Stored records:
Start of Block
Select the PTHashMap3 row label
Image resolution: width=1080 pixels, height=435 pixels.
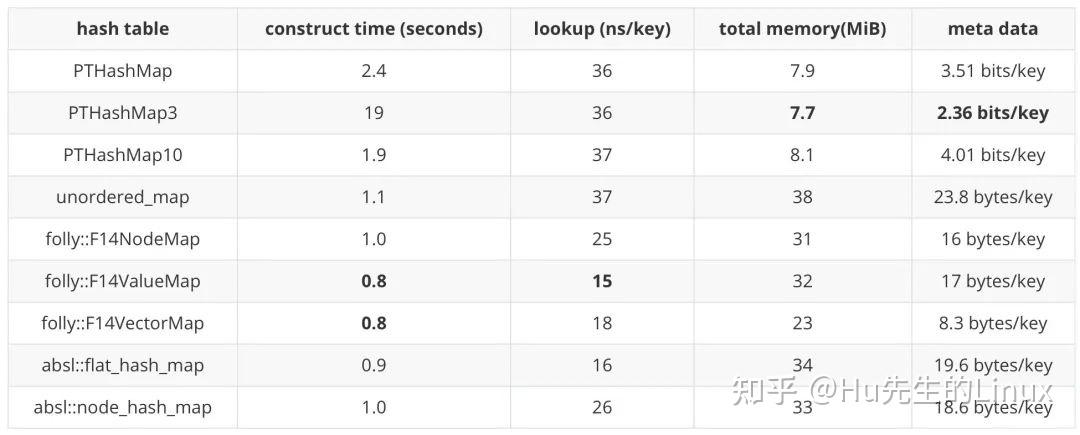coord(123,113)
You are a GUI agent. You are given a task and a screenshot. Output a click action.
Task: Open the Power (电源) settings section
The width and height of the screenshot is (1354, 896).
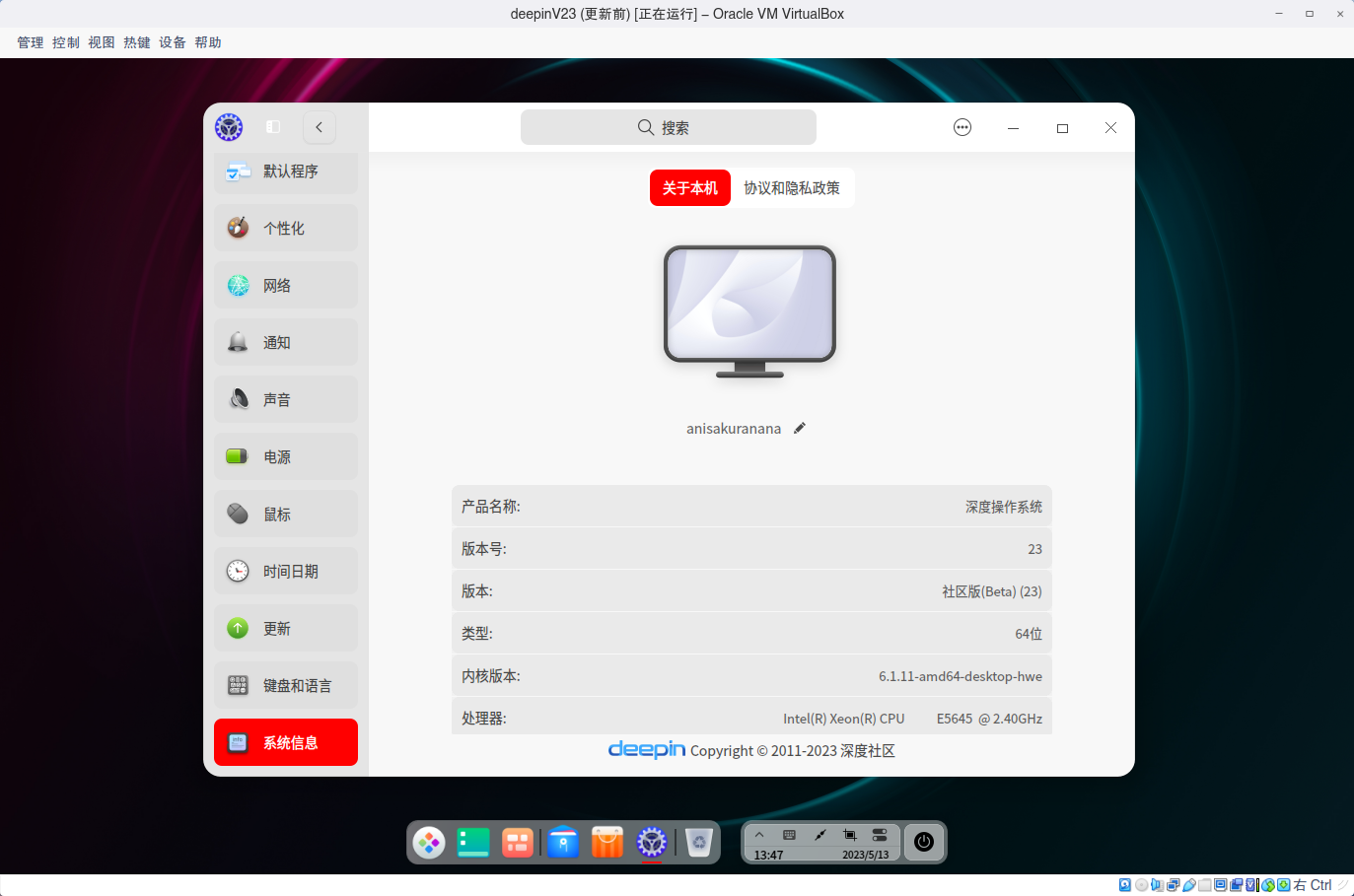tap(285, 456)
End of Block
Set down exactly, and only, the lines from the one holding "Task: Open the Power (电源) settings section" to the end of the records above, leaving every picture out.

TASK ANSWER ::
Task: Open the Power (电源) settings section
The width and height of the screenshot is (1354, 896).
tap(285, 456)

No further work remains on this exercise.